Adrian Campbell Montgomery appeared in SiCKO and is business manager of Labor Notes

November 24th, 2010 1:26 PM

A Few Thanks, as We Try to Ride Out the Storm

When the House decided before Thanksgiving not to extend unemployment benefits, anxiety set upon my family. My husband will reach his 99 weeks at the end of December, with no job prospects in sight. We’ll lose 40 percent of our income if the new batch of Republicans doesn’t reauthorize benefits for the long-term unemployed like him.

When it rains, it storms. People are losing their homes, jobs, health insurance, and their children, who are off fighting in two wars. Now that the Tea Party is in the House, we might see people start to lose their Social Security and Medicare, too. This is brewing up to be the perfect disaster—and my family and I are trying to survive in this storm.

My husband spent 15 years as a 12-volt technician, installing aftermarket car stereos, alarms, and car starters. In January 2009, his employer said, “Sorry, nobody is buying these, we no longer can afford to keep you.” Now his biweekly calls to the unemployment office are coming to an end, and he doesn’t know what to do. He’s one of 2 million long-term unemployed who could see their lifeline cut if benefits aren’t extended by New Year’s.

He could follow my mom’s lead and take a job with Starbucks. She didn’t land there because of unemployment. She had a job, working for 30 years at GM. She retired, but since cuts to the union’s medical benefits hurt her and my father deeply, she re-entered the work force full-time.

My father is another American who is concerned with what is going on in Washington. He fears cuts to Social Security and Medicare will only further burden them. They lost their house to foreclosure in 2008. My husband’s parents lost their house last year. My father in-law worries about cuts to his pension, Medicare, and Social Security on a daily basis.

Some relief has come to the Campbell and Montgomery households. I am proudly working here at Labor Notes in Detroit. I am very thankful this holiday season. My younger sister is, too. She is no longer working an $8-an-hour stocking job for Target. She now is happily working an $11-an-hour job as a receptionist. Not bad in these days for someone who has a bachelor’s degree in business management.

She is no stranger to student loans. I too have $60,000 in student loan debt, which it seems I’ll never be able to pay off. My sister has about $35,000. We wonder, why did we go to school, get that higher education that we are told we have to get to better ourselves; only to drown in debt that you can’t wipe away if you file bankruptcy?

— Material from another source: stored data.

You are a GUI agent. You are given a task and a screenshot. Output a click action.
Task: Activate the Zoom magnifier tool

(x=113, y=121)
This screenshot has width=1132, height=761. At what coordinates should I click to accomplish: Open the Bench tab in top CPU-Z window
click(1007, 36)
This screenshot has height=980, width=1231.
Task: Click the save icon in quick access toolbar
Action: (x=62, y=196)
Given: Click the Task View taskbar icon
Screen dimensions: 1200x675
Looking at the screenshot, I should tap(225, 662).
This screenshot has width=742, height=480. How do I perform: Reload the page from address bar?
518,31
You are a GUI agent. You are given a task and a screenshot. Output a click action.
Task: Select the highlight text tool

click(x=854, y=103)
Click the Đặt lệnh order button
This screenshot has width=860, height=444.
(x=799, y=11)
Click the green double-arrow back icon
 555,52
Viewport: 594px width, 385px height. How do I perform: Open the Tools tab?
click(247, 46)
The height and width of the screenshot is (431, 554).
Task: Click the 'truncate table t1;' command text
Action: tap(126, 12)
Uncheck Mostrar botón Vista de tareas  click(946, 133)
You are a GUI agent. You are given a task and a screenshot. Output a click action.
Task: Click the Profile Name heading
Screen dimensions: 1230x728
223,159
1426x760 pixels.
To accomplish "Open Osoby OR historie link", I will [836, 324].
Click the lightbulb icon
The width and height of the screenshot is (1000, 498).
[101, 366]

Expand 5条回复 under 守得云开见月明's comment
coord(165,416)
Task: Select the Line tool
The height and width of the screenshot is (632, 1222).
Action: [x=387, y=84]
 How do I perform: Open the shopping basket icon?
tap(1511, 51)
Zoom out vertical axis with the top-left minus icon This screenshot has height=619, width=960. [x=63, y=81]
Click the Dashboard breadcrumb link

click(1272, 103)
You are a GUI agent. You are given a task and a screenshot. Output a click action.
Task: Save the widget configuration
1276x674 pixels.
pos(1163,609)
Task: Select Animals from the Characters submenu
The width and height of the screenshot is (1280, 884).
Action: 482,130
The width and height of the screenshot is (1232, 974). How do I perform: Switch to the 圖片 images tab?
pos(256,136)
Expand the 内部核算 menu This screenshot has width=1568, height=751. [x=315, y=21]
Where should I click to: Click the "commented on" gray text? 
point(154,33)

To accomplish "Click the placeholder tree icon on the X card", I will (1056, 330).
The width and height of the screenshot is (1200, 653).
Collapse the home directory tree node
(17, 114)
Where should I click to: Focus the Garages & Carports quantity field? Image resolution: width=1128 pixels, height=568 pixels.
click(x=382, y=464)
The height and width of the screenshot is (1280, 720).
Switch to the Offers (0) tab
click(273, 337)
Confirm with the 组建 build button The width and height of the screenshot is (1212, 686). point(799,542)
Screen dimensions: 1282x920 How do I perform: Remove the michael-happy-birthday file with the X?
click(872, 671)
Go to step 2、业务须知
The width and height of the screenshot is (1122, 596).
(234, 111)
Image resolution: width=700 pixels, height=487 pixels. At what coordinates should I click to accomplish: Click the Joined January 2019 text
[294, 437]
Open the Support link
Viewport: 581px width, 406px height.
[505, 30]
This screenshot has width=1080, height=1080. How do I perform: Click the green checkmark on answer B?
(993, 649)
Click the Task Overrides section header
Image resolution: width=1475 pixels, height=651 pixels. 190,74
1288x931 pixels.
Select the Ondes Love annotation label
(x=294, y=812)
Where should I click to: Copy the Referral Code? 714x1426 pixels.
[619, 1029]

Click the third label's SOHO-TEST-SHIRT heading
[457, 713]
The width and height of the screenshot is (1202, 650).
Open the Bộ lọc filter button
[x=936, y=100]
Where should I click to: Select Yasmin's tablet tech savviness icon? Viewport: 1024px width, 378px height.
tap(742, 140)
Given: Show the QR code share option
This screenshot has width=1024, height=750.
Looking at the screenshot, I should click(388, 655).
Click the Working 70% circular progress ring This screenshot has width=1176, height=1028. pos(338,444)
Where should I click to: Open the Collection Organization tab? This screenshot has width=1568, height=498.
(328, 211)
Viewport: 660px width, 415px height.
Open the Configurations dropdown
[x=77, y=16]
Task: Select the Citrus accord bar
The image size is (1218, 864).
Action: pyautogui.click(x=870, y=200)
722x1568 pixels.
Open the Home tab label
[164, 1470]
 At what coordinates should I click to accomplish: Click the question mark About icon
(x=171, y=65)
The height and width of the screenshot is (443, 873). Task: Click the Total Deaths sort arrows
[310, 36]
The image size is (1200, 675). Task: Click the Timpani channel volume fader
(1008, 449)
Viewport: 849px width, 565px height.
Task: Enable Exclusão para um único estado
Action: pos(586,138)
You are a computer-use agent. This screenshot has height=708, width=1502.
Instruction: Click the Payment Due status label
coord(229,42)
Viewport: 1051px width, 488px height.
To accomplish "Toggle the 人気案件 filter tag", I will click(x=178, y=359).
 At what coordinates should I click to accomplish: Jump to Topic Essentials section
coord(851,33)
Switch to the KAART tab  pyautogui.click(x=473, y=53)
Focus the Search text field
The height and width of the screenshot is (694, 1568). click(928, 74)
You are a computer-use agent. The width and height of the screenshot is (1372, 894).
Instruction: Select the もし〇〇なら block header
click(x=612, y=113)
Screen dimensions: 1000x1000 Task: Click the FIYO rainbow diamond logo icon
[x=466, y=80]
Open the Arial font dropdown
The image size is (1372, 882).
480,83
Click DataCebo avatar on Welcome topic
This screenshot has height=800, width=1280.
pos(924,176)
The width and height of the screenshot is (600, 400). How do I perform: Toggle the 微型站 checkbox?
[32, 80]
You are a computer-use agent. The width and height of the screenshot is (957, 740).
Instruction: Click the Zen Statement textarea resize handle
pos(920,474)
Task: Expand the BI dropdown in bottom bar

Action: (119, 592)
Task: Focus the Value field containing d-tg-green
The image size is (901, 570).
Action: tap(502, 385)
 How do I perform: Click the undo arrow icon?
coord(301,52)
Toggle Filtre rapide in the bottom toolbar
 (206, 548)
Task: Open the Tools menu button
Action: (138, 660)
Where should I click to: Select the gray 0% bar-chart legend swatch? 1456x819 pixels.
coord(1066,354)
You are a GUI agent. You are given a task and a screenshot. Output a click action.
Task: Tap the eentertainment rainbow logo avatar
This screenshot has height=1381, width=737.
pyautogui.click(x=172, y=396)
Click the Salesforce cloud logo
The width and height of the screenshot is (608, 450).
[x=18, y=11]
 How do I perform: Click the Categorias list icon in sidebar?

My sister and I are the face of the new younger generation of debt. We don’t have credit card debt; we have medical and student loan debt. I have well over $100,000 in medical debt from being denied lifesaving cancer treatment by an insurance company. My sister was uninsured, just weeks away from her employer-based insurance kicking in, when she had an accident. She slipped and fell on some ice, busted her ankle, and ended up $30,000 more in debt.

My brother is 21 years old. Post-high school, he didn’t want to rack up the student loan debt like his two older sisters. He worked doing stock at a grocery store, not able to get more than 12 hours a week, and unable to find work elsewhere, he signed up with the United States Army. Most of the men in my family have served, and he felt, even though we are in two senseless wars, he would do his part.

He has done a tour in Iraq. After coming back he was knifed on his base in Louisiana—the other soldier was looking for a way out of going to Afghanistan. The soldier felt he would rather spend the rest of his life in a military prison than head off to a war zone. My brother deployed to Afghanistan in October, on our mother’s birthday. Happy birthday, mom!

This Thanksgiving, the Campbells and Montgomerys are going through what the rest of the country is going through: unemployment woes, medical/health care concerns, student loan anxieties, foreclosure depression, and wondering when the wars are going to end and all of our soldiers will be back home.

I wish the Tea-Publicans would understand that these issues are all connected, instead of just screaming that big government is overspending. Maybe they could stop catering to corporate interests long enough to see that things like unemployment benefits and Medicare are the lifelines for America’s wellbeing.